I have to say Thomson were absolutely fantastic with us. What a lovely touch! Definitely going in the memory box.
Nope that’s not a typo. But whatever you want to call it. Poop explosions are par for the course when it comes to parenting. Matilda has a great knack for hazard level pooping in public. Nothing is safe. I can look back and laugh now but my first solo public changing room poonami occurred on that trip into London when Matilda was 6 weeks old. By this point I was a dab hand at nappies. At home at least. I’m not even sure how the poo got as far as it did. It was a complete outfit change. But it was like a crime scene that changing mat (I bring my own for her to lie on. Those pesky germs again!) I had poop on the packet of wipes, on my shoes, on her changing bag. I panicked. It was one of those double changing rooms. So a succession of far better mothers than I came in and took one look at my shituation and gave me sympathy smiles. I wanted the ground to open up and swallow me.
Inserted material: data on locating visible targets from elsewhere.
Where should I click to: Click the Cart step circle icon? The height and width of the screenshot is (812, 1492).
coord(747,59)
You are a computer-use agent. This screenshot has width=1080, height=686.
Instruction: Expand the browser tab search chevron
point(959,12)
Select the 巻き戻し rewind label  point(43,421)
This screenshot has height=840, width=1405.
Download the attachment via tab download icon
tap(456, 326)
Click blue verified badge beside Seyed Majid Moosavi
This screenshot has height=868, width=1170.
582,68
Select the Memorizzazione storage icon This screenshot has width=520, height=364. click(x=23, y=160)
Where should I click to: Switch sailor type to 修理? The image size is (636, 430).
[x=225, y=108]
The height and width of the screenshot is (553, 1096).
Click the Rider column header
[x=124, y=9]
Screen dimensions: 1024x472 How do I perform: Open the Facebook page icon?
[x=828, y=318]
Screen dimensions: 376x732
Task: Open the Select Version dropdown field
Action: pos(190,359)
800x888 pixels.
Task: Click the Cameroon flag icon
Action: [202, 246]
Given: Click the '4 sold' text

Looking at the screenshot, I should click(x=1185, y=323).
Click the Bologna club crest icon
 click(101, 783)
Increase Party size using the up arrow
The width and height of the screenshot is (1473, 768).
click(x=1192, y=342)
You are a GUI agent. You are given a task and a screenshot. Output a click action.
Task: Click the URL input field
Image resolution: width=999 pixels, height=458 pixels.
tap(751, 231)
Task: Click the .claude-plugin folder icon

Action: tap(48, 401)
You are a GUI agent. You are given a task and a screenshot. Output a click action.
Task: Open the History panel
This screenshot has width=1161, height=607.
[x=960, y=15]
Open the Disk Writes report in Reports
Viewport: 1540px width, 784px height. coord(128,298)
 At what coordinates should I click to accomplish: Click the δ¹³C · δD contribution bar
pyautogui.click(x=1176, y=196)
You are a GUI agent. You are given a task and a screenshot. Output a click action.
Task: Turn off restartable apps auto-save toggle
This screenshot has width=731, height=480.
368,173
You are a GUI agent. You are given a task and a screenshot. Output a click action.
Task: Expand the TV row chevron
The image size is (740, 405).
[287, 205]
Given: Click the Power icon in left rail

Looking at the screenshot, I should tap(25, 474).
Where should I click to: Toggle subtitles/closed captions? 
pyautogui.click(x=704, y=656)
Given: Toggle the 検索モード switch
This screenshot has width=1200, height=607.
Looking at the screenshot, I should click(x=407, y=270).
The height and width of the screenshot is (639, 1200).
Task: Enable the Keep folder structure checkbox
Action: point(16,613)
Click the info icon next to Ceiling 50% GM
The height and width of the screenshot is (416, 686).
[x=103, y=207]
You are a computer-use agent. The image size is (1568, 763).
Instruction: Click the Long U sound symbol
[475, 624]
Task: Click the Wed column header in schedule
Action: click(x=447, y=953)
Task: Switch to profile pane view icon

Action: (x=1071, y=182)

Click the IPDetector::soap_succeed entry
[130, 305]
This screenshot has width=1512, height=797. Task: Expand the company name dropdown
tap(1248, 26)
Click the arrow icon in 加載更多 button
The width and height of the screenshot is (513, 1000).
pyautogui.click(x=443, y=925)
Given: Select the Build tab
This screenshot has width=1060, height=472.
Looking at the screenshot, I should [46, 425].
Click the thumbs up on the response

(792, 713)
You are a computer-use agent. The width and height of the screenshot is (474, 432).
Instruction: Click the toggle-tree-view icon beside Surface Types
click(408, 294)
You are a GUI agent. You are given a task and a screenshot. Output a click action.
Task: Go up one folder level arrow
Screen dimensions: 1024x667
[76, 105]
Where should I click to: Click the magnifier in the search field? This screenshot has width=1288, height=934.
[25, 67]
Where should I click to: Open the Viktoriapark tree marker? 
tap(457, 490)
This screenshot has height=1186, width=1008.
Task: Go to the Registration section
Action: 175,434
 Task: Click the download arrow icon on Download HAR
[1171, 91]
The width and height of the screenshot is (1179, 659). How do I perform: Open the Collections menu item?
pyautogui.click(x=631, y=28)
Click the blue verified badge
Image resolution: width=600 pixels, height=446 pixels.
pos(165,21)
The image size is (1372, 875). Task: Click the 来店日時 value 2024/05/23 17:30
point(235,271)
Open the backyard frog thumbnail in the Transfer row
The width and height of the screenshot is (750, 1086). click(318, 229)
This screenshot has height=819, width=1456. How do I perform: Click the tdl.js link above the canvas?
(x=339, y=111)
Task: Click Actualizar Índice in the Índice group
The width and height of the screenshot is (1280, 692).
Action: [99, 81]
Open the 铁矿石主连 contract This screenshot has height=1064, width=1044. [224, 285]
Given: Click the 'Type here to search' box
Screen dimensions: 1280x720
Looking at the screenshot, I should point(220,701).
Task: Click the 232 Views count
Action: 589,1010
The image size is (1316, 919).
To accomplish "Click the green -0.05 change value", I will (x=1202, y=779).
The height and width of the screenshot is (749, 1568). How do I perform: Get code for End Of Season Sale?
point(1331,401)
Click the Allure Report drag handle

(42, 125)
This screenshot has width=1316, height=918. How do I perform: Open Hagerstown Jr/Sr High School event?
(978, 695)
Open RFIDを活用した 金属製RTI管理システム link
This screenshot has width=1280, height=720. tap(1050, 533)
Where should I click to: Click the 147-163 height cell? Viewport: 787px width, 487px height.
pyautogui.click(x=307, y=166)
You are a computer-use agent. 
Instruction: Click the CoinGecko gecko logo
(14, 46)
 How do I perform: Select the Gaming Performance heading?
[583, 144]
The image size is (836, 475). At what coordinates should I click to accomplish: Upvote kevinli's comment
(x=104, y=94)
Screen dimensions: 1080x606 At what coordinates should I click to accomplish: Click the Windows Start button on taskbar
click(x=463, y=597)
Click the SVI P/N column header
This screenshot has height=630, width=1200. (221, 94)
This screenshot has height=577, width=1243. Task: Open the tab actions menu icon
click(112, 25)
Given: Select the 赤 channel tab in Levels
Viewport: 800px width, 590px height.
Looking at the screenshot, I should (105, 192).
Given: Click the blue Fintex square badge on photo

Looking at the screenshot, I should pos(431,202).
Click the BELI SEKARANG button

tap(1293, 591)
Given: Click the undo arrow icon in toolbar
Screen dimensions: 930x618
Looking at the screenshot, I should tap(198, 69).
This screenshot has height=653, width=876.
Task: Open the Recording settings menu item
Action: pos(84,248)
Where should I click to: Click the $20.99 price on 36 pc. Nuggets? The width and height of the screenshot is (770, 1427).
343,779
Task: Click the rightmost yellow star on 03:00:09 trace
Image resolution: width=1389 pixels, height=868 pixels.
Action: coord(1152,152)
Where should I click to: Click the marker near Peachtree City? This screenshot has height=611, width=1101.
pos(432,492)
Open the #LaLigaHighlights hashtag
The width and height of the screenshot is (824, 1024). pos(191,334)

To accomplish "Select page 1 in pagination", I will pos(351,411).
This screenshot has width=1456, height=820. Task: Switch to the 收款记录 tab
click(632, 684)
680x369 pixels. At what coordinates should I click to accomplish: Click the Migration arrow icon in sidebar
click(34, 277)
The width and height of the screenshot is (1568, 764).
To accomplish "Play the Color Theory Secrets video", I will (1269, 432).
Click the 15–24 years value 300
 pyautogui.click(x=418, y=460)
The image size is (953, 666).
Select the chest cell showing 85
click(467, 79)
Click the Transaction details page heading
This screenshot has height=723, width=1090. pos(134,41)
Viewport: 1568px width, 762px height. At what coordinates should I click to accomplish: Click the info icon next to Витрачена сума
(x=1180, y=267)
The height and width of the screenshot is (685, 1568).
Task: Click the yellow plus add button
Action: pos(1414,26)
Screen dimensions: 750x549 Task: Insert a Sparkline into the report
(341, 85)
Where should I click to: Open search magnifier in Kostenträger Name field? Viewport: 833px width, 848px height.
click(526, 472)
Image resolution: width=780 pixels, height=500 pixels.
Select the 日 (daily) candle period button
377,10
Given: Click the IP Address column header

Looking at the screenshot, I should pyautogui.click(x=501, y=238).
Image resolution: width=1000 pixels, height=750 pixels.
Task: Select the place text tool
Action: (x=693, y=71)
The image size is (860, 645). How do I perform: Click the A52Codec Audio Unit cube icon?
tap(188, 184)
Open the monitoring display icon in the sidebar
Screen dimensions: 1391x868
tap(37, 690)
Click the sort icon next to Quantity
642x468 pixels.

However, the ultimate poonami came on a plane. Just as the seatbelt sign came on for landing. At 2am. Matilda had dealt so well with the heat. No poop explosions on holiday at all. So this came so out of left field. Karl was holding Matilda who was quite happily asleep. He looked at me and just said “Nicola” with panic in his eyes. As soon as we realised the gravity of the situation (Karl’s hand on her bum.. his hand… covered in poop) I began damage limitation. Blankets, muslins, small sleeping children nearby (ok not that one but you get the point) were wrapped round the offender to try and soak it up. Of course we were also sat in the middle of the plane meaning peak smell exposure and also we would be last to leave the plane. I used an entire pack of wipes. Karl had poop on both the front and back of his shorts. I found some later in Matilda’s armpits. It was my worst nightmare as both a mother and a passenger. To the lovely young girl who endured that with us, thank you for not moaning. It meant the world to us. We did it. We got through it. It’s far funnier in hindsight I must say. And so will you. And it’s so worth travelling.
Even now Matilda finds new ways to challenge me in public. Today for example, I prepared an extra oz of milk as it was warm. Which she promptly regurgitated all over my chest and then rubbed her face in it. What can you do?
From someone who was afraid to leave the house with my baby to someone who has experienced all of this…. the fear does lessen and the benefits outweigh the negatives. Memories.